After the fire starts, it burns out of control, killing everyone except Ba and Ma. She suffers from smoke inhalation, and her voice never heals completely. Ma insists that they perform a ritual to bury the remains of the fire victims. She places pieces of silver in the graves, which Ba later steals back without telling her. For his crime, he is attacked by an unseen tiger that severs the tendon in his leg and leaves him with a limp for the rest of his life. The couple wanders east, and Ba tries unsuccessfully to find gold again. Ma both loves and hates Ba for the fire and judges him harshly for his poor decisions.

Ba reveals that Ma didn’t die on the night their son was born. She simply left, taking the last of the gold with her, hidden in her cheek. He couldn’t bear to tell his two daughters that their mother abandoned them. He also confesses that, despite his harsh treatment, he loved Lucy the best: “Maybe I even loved you better, though that’s a shameful thing to say. Shameful to love just because you needed the loving more, soft that you were” (189-90). He believes he managed to teach his two children how to survive in a harsh world and cautions Lucy to remember that family comes first.

Part 3, Chapter 21 Analysis

This part of the novel differs from the other three in that it is told from the first-person perspective of Ba’s ghost. He is speaking directly to Lucy, trying to explain his life to her. Much of what he reveals in this segment is shocking to the reader because it completely upends our understanding of Ma. It also radically changes our perspective on Ba. Until now, we have only seen him through Lucy’s eyes. Although she recalls his kindness and as well as his abuse, the reason for the change in his temperament doesn’t become clear until Part 3.

As might be expected, the central theme of this segment is the shifting personas of the main characters. We see Ma through Ba’s eyes, not Lucy’s. He has memories of her that are unavailable to Lucy and that would also be unavailable to the reader if the story continued to be told exclusively from Lucy’s perspective. Here, we learn that both Ba and Ma wear multiple masks. Although he appears Asian, Ba was born in America. This fact adds irony to the edict that prevents foreigners from staking gold claims. Further, Ba deconstructs the historical record by claiming to have found gold at 12 years old in 1842—several years before the discovery of gold at Sutter’s Mill sparked the California Gold Rush.

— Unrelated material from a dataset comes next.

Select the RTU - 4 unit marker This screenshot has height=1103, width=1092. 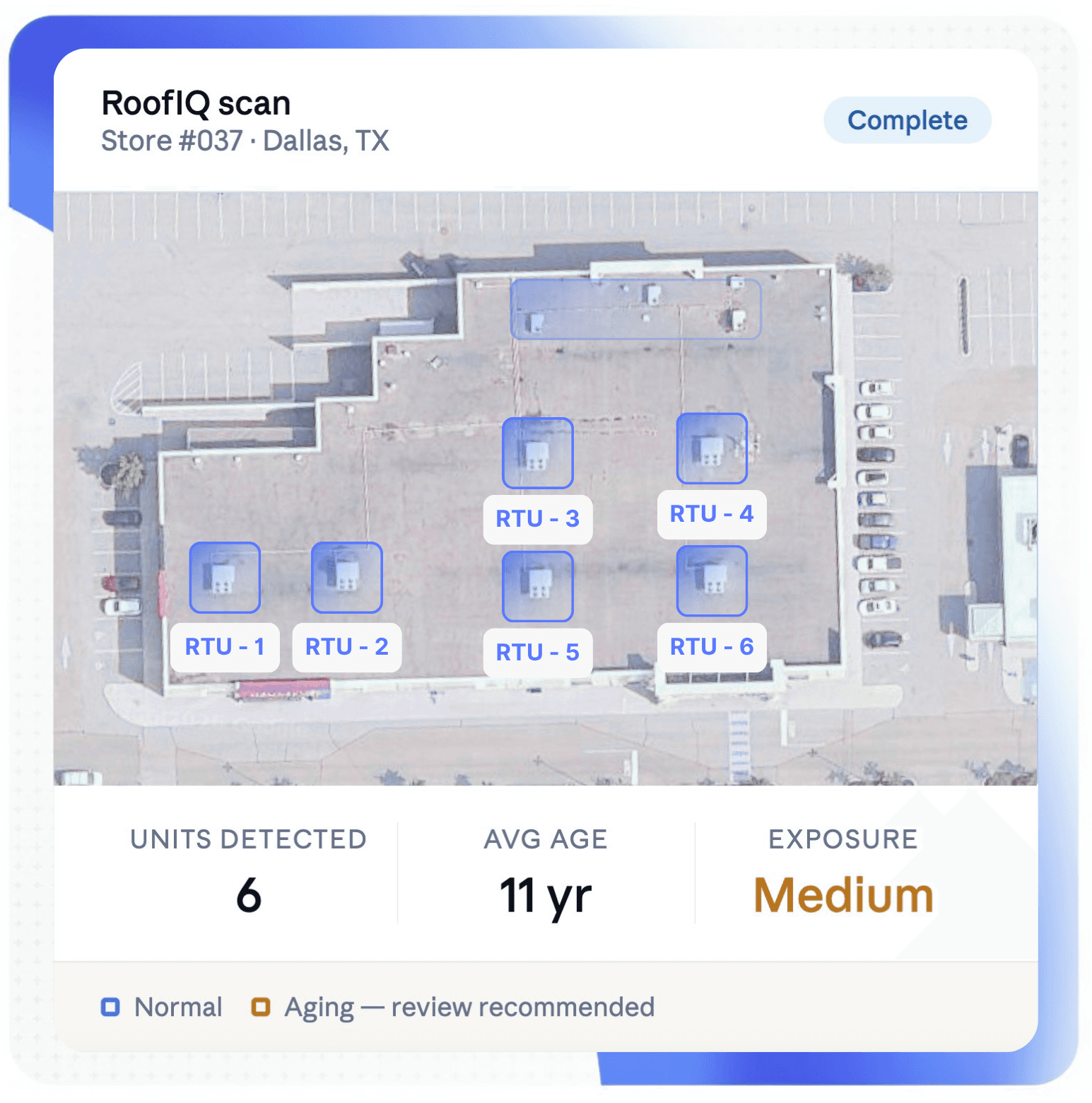coord(711,448)
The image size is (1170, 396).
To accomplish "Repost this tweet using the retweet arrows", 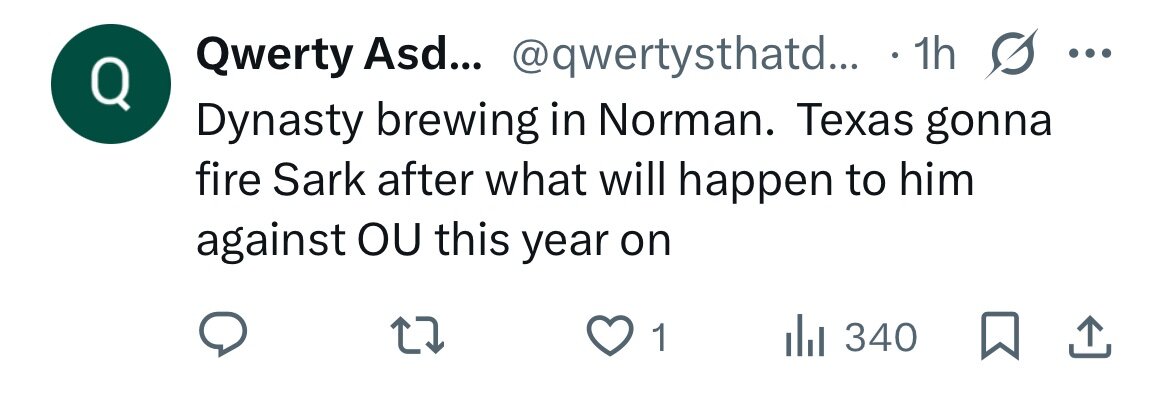I will pos(419,336).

Because Ba looks Chinese, a railroad boss immediately assumes he can speak the foreign language. To get the job, Ba passes himself off as something he isn’t. Rather than speaking to the immigrants in Chinese, he forces them to learn English. He maintains his ill-gotten role of authority to impress Ma. For her part, Ma isn’t what she appears either. In her younger years, Ma was as obsessed with gold as any miner and coldly planned the murder of two guards to gain her freedom. She is just as calculating in later years when she hides the family’s last chunk of gold and uses it spirit herself away from them.

Perhaps the greatest revelation of shifting personas is Ba’s confession that he loves Lucy best. He knows Sam is tough enough to survive, but he feels greater compassion for Lucy’s softness. His abusive behavior is a misguided attempt to prepare her for an unforgiving world. All told, Part 3 emphasizes that none of the characters are who they first appeared to be.